*REQUIREMENT:* Could the entries below be retyped exactly and in full?

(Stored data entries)
╭──

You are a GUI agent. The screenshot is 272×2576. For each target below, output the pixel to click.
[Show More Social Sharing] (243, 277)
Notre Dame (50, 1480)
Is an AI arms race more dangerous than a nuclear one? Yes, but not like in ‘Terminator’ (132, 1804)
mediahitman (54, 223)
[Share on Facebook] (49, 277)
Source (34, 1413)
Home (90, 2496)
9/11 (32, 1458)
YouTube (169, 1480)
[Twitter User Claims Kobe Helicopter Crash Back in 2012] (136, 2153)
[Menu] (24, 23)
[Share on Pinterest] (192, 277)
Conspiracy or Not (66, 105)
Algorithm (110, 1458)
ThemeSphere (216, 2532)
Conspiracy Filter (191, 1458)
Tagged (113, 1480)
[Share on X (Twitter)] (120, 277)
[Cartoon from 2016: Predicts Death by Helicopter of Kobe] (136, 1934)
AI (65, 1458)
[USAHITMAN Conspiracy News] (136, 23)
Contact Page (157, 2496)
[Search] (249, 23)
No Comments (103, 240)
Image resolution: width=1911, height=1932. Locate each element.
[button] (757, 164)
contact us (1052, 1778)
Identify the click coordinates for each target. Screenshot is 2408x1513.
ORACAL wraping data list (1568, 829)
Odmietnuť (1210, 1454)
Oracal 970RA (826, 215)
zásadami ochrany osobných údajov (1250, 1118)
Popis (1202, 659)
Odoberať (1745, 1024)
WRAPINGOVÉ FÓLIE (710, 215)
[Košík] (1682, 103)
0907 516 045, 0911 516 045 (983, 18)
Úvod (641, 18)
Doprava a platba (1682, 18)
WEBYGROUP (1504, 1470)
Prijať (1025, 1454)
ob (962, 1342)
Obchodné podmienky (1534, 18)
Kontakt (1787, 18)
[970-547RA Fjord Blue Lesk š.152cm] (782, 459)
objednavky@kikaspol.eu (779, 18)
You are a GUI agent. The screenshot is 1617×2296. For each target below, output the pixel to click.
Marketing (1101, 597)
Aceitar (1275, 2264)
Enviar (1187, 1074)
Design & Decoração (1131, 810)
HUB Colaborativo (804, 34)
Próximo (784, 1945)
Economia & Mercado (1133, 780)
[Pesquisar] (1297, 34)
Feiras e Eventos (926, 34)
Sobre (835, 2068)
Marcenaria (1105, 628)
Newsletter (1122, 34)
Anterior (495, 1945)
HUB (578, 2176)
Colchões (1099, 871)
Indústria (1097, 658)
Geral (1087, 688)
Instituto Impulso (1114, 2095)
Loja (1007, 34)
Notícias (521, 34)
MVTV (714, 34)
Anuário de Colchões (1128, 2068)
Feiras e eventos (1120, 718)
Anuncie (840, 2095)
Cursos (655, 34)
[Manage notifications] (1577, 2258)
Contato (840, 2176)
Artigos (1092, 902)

╰──

*SOLUTION BELOW:*
You are a GUI agent. The screenshot is 272×2576. For each target below, output the pixel to click.
[Show More Social Sharing] (243, 277)
Notre Dame (50, 1480)
Is an AI arms race more dangerous than a nuclear one? Yes, but not like in ‘Terminator’ (132, 1804)
mediahitman (54, 223)
[Share on Facebook] (49, 277)
Source (34, 1413)
Home (90, 2496)
9/11 (32, 1458)
YouTube (169, 1480)
[Twitter User Claims Kobe Helicopter Crash Back in 2012] (136, 2153)
[Menu] (24, 23)
[Share on Pinterest] (192, 277)
Conspiracy or Not (66, 105)
Algorithm (110, 1458)
ThemeSphere (216, 2532)
Conspiracy Filter (191, 1458)
Tagged (113, 1480)
[Share on X (Twitter)] (120, 277)
[Cartoon from 2016: Predicts Death by Helicopter of Kobe] (136, 1934)
AI (65, 1458)
[USAHITMAN Conspiracy News] (136, 23)
Contact Page (157, 2496)
[Search] (249, 23)
No Comments (103, 240)
Image resolution: width=1911, height=1932. Locate each element.
[button] (757, 164)
contact us (1052, 1778)
Identify the click coordinates for each target. Screenshot is 2408x1513.
ORACAL wraping data list (1568, 829)
Odmietnuť (1210, 1454)
Oracal 970RA (826, 215)
zásadami ochrany osobných údajov (1250, 1118)
Popis (1202, 659)
Odoberať (1745, 1024)
WRAPINGOVÉ FÓLIE (710, 215)
[Košík] (1682, 103)
0907 516 045, 0911 516 045 (983, 18)
Úvod (641, 18)
Doprava a platba (1682, 18)
WEBYGROUP (1504, 1470)
Prijať (1025, 1454)
ob (962, 1342)
Obchodné podmienky (1534, 18)
Kontakt (1787, 18)
[970-547RA Fjord Blue Lesk š.152cm] (782, 459)
objednavky@kikaspol.eu (779, 18)
You are a GUI agent. The screenshot is 1617×2296. For each target below, output the pixel to click.
Marketing (1101, 597)
Aceitar (1275, 2264)
Enviar (1187, 1074)
Design & Decoração (1131, 810)
HUB Colaborativo (804, 34)
Próximo (784, 1945)
Economia & Mercado (1133, 780)
[Pesquisar] (1297, 34)
Feiras e Eventos (926, 34)
Sobre (835, 2068)
Marcenaria (1105, 628)
Newsletter (1122, 34)
Anterior (495, 1945)
HUB (578, 2176)
Colchões (1099, 871)
Indústria (1097, 658)
Geral (1087, 688)
Instituto Impulso (1114, 2095)
Loja (1007, 34)
Notícias (521, 34)
MVTV (714, 34)
Anuário de Colchões (1128, 2068)
Feiras e eventos (1120, 718)
Anuncie (840, 2095)
Cursos (655, 34)
[Manage notifications] (1577, 2258)
Contato (840, 2176)
Artigos (1092, 902)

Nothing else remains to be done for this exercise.